*Material:*
________________
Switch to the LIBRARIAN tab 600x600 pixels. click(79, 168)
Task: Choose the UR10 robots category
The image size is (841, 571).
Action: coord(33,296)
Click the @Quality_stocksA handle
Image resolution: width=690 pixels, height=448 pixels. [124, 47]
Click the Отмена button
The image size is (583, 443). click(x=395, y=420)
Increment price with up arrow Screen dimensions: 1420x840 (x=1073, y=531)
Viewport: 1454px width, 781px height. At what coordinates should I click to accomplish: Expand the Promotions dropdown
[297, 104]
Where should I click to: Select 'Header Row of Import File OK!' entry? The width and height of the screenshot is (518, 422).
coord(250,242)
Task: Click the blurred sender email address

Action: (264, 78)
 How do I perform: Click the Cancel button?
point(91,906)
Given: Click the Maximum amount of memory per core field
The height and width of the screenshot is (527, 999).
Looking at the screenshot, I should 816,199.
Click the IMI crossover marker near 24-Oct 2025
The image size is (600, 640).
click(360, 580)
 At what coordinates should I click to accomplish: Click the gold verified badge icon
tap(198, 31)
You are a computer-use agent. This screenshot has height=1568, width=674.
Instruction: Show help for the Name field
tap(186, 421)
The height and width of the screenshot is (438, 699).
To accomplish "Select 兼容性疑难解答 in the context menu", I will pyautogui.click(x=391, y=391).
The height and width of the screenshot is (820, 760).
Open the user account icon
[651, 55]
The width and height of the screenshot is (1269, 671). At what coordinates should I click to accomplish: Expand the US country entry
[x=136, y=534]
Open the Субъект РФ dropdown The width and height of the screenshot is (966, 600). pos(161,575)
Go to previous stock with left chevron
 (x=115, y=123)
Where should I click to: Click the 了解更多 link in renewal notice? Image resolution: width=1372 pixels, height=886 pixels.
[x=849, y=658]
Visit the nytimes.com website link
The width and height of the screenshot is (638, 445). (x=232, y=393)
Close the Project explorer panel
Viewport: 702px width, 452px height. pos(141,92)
________________
*Instruction:*
Present the stretch from the line containing "Go to previous stock with left chevron" through the end of the rows as a Markdown table with two columns, No. and Entry, giving each line a number and leaving out blank lines.

*Full answer:*
| No. | Entry |
|---|---|
| 1 | Go to previous stock with left chevron |
| 2 |  (x=115, y=123) |
| 3 | Where should I click to: Click the 了解更多 link in renewal notice? Image resolution: width=1372 pixels, height=886 pixels. |
| 4 | [x=849, y=658] |
| 5 | Visit the nytimes.com website link |
| 6 | The width and height of the screenshot is (638, 445). (x=232, y=393) |
| 7 | Close the Project explorer panel |
| 8 | Viewport: 702px width, 452px height. pos(141,92) |